Robust scripts require diligence appropriate for the environment. If you’ve deployed systems with different default tool versions, you factor this in, e.g. by installing a common version that both can use (or just make scripts that can figure out how to work either way). Two versions of a tool isn’t really any different than two versions of a compiled-in API, except that APIs tend to be more rigid (not always, e.g. some languages allow runtime querying).

There’s a common rule in Unix-like systems that essentially says “inputs are liberal, outputs are conservative”. It matters to have programs that can adapt, because this makes a lot of things more practical.

Assuming the system is put together correctly, all inputs certainly ought to be correct, because whatever component is producing the corresponding output simply wouldn't have compiled if they weren't...
Powershell deals with text too, it just converts it into regex match objects.
Maybe same reason people going to a restaurant are more likely to write a review if they are disappointed? For every "this is lame" there are probably 50 "oh, neat" opinions but fewer of those bother to write comments.

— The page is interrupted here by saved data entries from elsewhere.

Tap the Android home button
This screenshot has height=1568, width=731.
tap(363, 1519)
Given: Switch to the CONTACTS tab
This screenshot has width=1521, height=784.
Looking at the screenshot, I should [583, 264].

(The above is just a guess. I have zero scientific backing.)

From past experience conducting data analysis on customer survey responses, I can say that you typically get a "barbell distribution" - most responses are either very negative or very positive, with relatively little in the middle. If people were very disappointed or had their expectations exceeded, they tend to actually respond, if the experience is "meh", not so much.
That could be. I also have zero scientific backing for it but for me, I would probably not have commented and indeed thought "oh, neat!" had it not been for the negative comments already made. That is also because "oh, neat!" on its own is not a very useful comment to make on a site like this, imho.
For me it's no so much a "Microsoft is inferior because linux did this first" as it is "Why the hell are they only just copying this now?"
> "Why the hell are they only just copying this now?"

What? PowerShell has been around for 11 years already!

Furthermore, a console scripting language was added precisely because many people were bending Microsoft's ear and asking for one. Say what you like about Microsoft, but they've got a long consistent history of responding to customer requests and feedback; granted it took them years to respond to this request, though (!).

But terminals 11 years ago were already more advanced. So, yeah, I'd echo the "wtf took so long?"

All the resources in the world but absolutely glacial progress.